幻灭
作者:超暴蜜月      更新:2022-09-06 07:17      字数:4204
  多弗港。

  冬日之海风平浪静。暗蓝的天空如一张渔网,将各色船只围笼其中。麻瓜的气息淹没在汽笛和集装箱中,一样压抑,一样不堪入眼。接近天际,一座灯塔在浪雾中时隐时现,让人疑心那到底是航向标,还是……海市蜃楼。

  雷古勒斯远远望见那个从集装箱后出现的身影,一剪肃穆的黑。他心底涌起快乐的泉眼——至少她真的出现了。他脑中最坏的结果,是根本不可能见到她。

  她率先打招呼:“下午好,雷古勒斯·布莱克。”

  “好久不见,凯瑟琳,”他的呼吸稍有乱阵,“我送你回去?”

  她把作废的门钥匙扔进港湾,偏头看向他,带着一点笑:“回哪里?”

  “破釜酒吧。我以你的名字租了一间房。”末了,他又补充道,“……算是我垫的。”

  她没带任何行李,全身上下空落落得像还未离开,只是眼中多了一味嘲弄。

  ——他真的很有趣。

  当我们评价一位作者无法控制角色时,大多基于他们不小心让自己创作的角色说出另一个角色才会说的话,做了另一个角色才会做的事。

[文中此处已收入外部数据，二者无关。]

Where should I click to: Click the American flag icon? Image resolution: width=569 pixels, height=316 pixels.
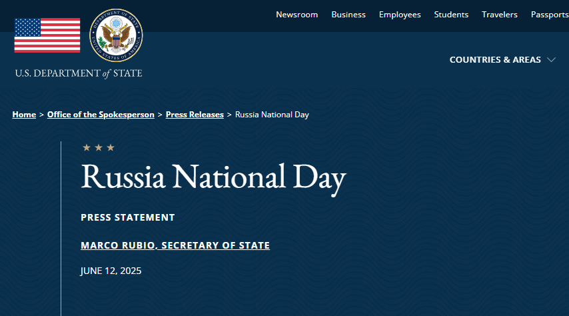47,35
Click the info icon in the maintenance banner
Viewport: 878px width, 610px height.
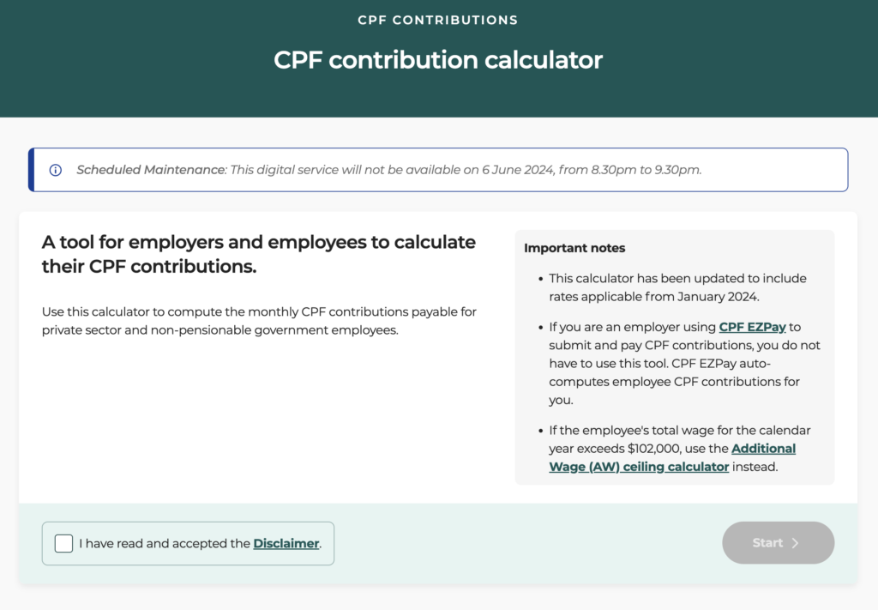point(55,170)
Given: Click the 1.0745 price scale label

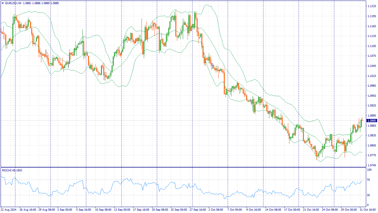Looking at the screenshot, I should [x=372, y=165].
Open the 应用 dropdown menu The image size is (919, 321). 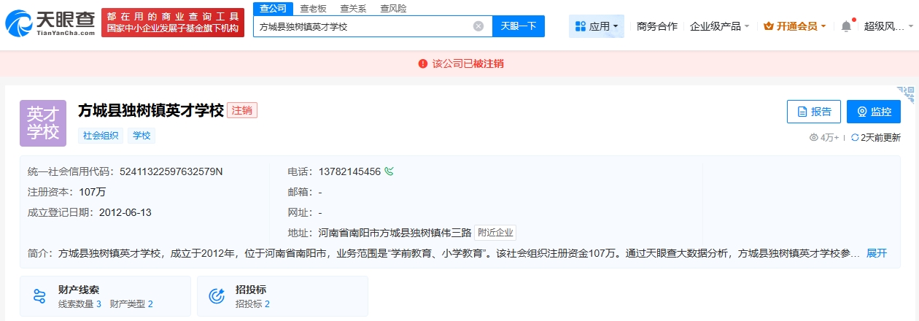click(596, 26)
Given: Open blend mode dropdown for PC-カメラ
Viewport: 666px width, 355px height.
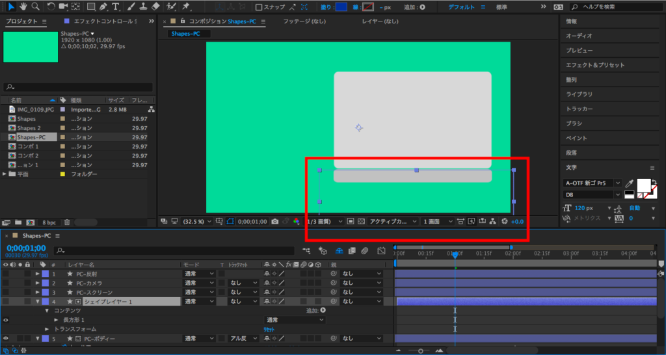Looking at the screenshot, I should point(198,283).
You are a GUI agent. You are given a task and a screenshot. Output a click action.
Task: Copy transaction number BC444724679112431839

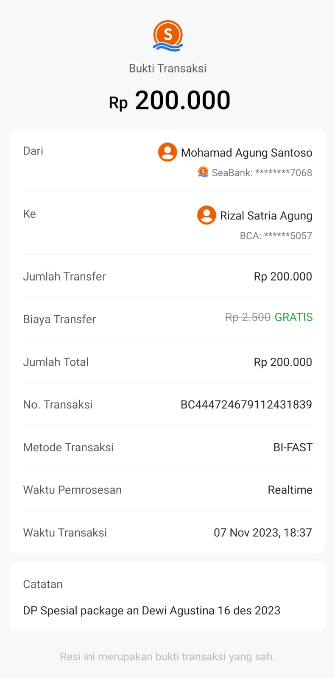tap(246, 404)
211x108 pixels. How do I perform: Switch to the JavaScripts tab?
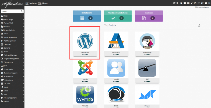[33, 3]
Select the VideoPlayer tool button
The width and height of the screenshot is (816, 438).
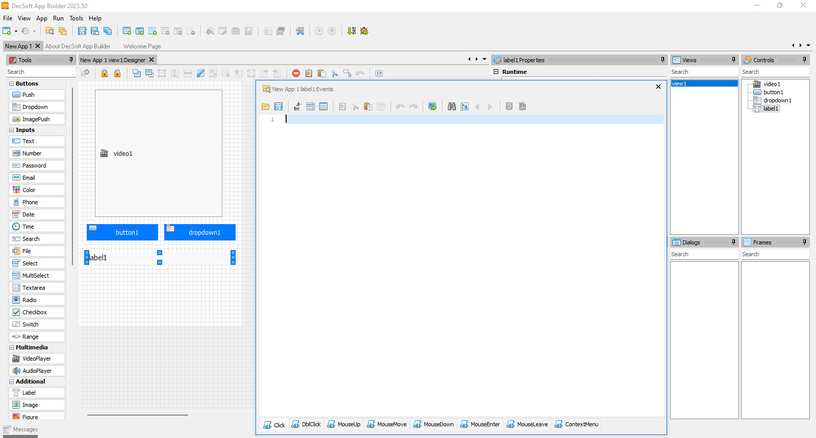click(x=37, y=359)
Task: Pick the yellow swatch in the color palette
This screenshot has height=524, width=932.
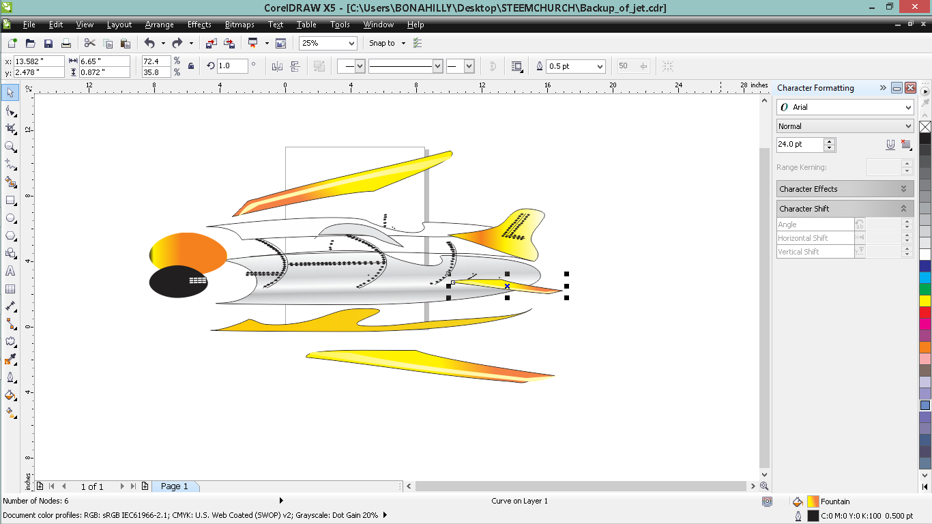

而眼下,她就像面对这那个角色。

  一年前,谁试图让她相信这件事是他主导的,她一定替他控诉那人侵犯名誉权。

  但她没有丝毫表露,反而试图让自己看起来顺从而不设防。她声音很轻:“为什么要特意来接我呢?”

  “……最近伦敦有些……不太安全。”

  她想为他短暂的犹豫笑出声。伦敦不太安全——他应该知道伦敦不太安全的原因,所以才特地来接她吗?或许她还需要诚心道谢,致信表示感激。

  “是打仗了吗?”

  “没有。”他飞快地接话,在她意味深长的注视下,也觉得这个回答很可笑,“现在形势诡谲,谁也说不清楚,也许下一秒,战争就来了。”

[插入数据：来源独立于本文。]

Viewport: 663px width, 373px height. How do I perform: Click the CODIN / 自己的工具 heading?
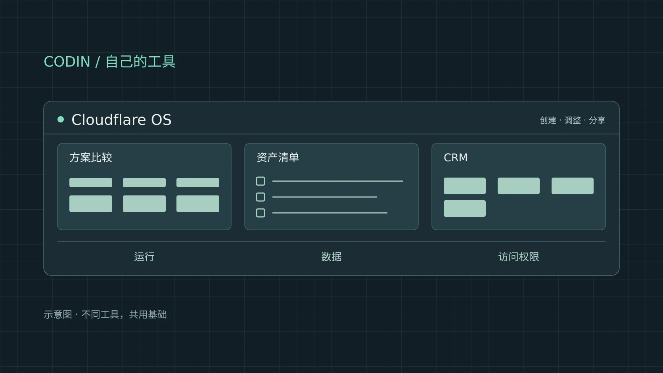point(110,61)
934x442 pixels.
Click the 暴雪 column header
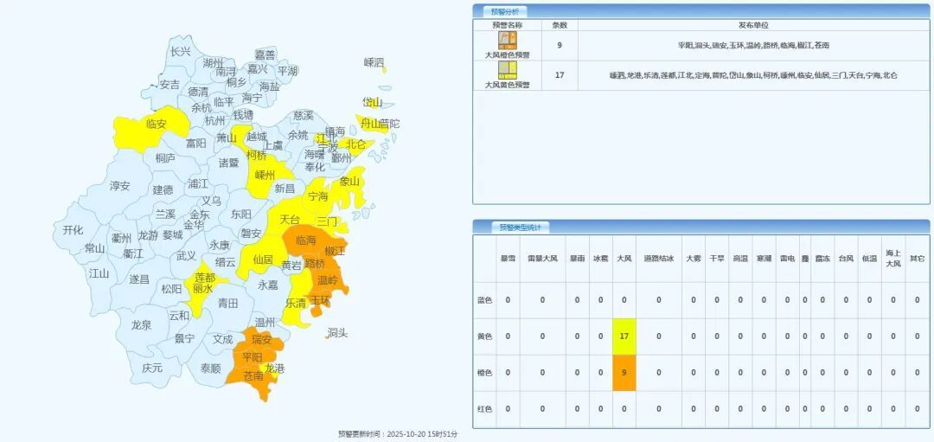pos(508,258)
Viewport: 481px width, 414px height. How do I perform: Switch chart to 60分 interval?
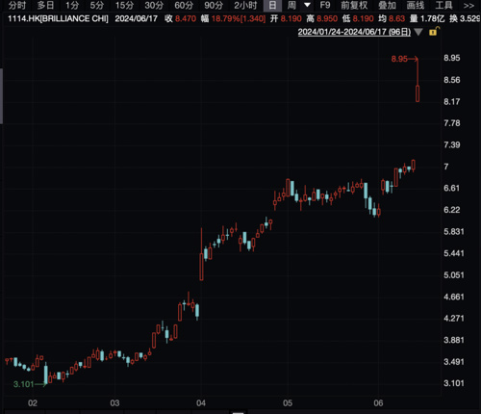point(184,5)
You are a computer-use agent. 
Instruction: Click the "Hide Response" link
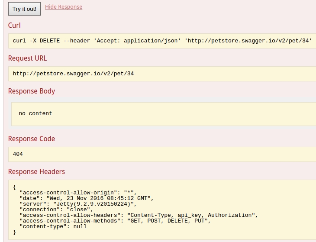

  时隔一月,白崖依旧是一块稳稳摆在海浪上的抹茶蛋糕,切开后,显露出纯白的蛋糕坯。它那岿然不动的沉默让所有人都相信,即使再过去一百个月,一百个年头,这块蛋糕也不会坍塌。

  无论是年月,还是战争,对于地质来说不过弹指一挥。

  她最后望了一眼那天地难寻的景色。如果这个决定真的错了,如果我真的有一天活不下去了——就到这里来,这里永远让我消失的地方。

  没有哪个巫师喜欢用幻影移形,自己弄断自己一条胳膊的风险太大。他们乘了一辆坎特伯雷到伦敦的巫师火车。车上空空荡荡,给了凯瑟琳充足的空间游荡,不必坐在一个地方大眼瞪小眼。

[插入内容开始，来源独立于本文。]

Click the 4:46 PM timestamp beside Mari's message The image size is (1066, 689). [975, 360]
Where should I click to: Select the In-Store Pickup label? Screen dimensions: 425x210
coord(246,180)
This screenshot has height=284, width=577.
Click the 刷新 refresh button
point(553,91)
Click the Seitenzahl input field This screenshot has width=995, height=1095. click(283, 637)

  她从车头绕道车尾,打开最后一扇门,风如泄洪灌入。她压下头发,走到车厢外,另一只手抓着防护栏杆。金属栏杆冰得像凝了一层晚霜。火车在既定的轨道上向后急急退去,越接近伦敦,天空越凝重。

  就像她的过去……巴黎、加来、多弗、坎特伯雷……她绕了个大圈,最终回到了。

  纵有晨光,也稍纵即逝;纵有亮色,也如烟云散。十八岁对她来说是一场盛大幻灭。

  在伦敦的边缘,视线内出现了几处魔法的硝烟,浮现又掠去。黑魔法留下的痕迹逐渐显现。只有巫师能看见,所以并未让附近的麻瓜生疑。她隐隐感到,战争不是书上那样,两军一字排开,只待军号吹响,万箭齐发。它更像树干的虫卵,没人知道有蛀虫藏在里面,又什么时候破卵而出,把一座城市从里到外吃得干干净净。生活也是这样,永远不知道蛀虫藏在哪里,在你最快乐的时候,狠狠咬上一口。

  但她不会企图对雷古勒斯的选择指手画脚。她甚至要鼓励他投身进去。她对他没感情,甚至有些恐惧,也想早日成为梦里那个伦敦最有钱的寡妇。

  进入伦敦后,她回到了车厢,他坐在原位上,视线望向窗外,不知道在想什么。

  “这条轨道好像改变过。”

  他看不出神色,因此显出一丝老气横秋的淡然:“原来的轨道不能用了,所以接入了新的一条。”

  “是坏掉了吗?”

  “大概是太老了。”

  他言辞中的暧昧让她心悸。

  轨道太老了,就坏了;王朝衰落了,就意味着被推倒,再由年轻人重建。这是一个循环,每隔几十年,总要这么来一遭——上次还是格林德沃时代,新的王朝由他唯一的对手,阿不思·邓布利多校长建立——但现在,邓布利多的王朝也老去了。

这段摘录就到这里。